Copy the data exactly, pictures aside.

Stored data
◇ ◇ ◇ ◇

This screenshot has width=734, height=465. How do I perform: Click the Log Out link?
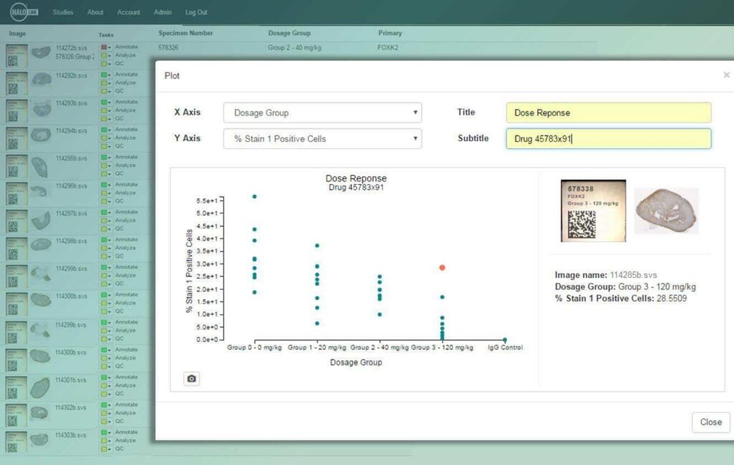tap(196, 12)
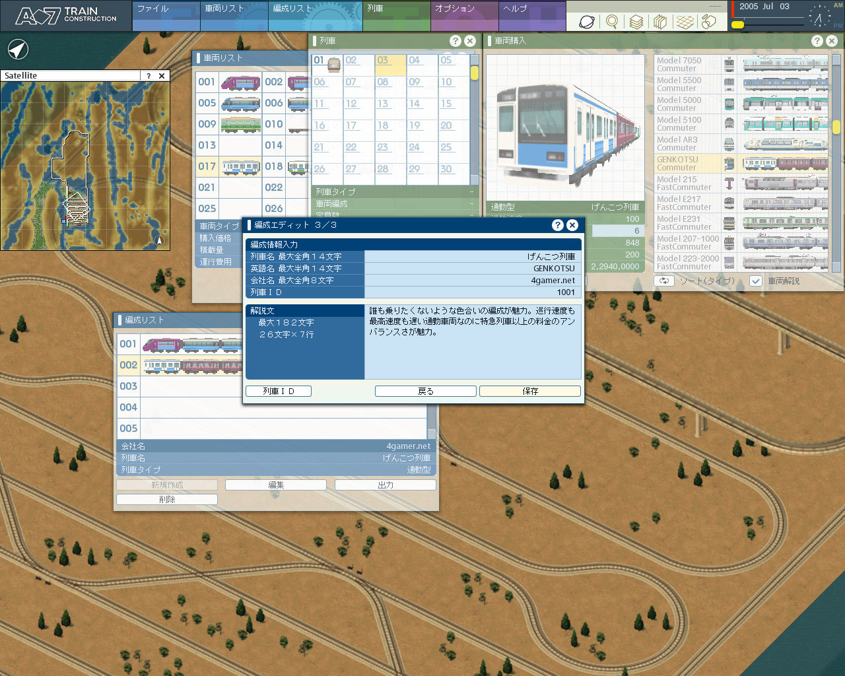Click the yellow time speed slider handle
This screenshot has height=676, width=845.
point(737,24)
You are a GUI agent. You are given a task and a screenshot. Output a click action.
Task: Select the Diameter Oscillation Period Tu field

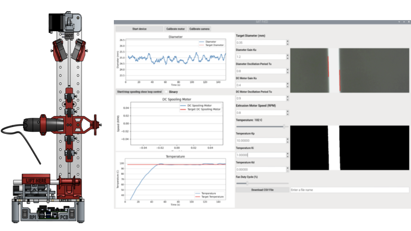tap(261, 71)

◇ ◇ ◇ ◇

Completed task:
This screenshot has width=734, height=465. How do I perform: Click the Log Out link?
tap(196, 12)
Click the yellow time speed slider handle
This screenshot has height=676, width=845.
point(737,24)
You are a GUI agent. You are given a task and a screenshot. Output a click action.
Task: Select the Diameter Oscillation Period Tu field

tap(261, 71)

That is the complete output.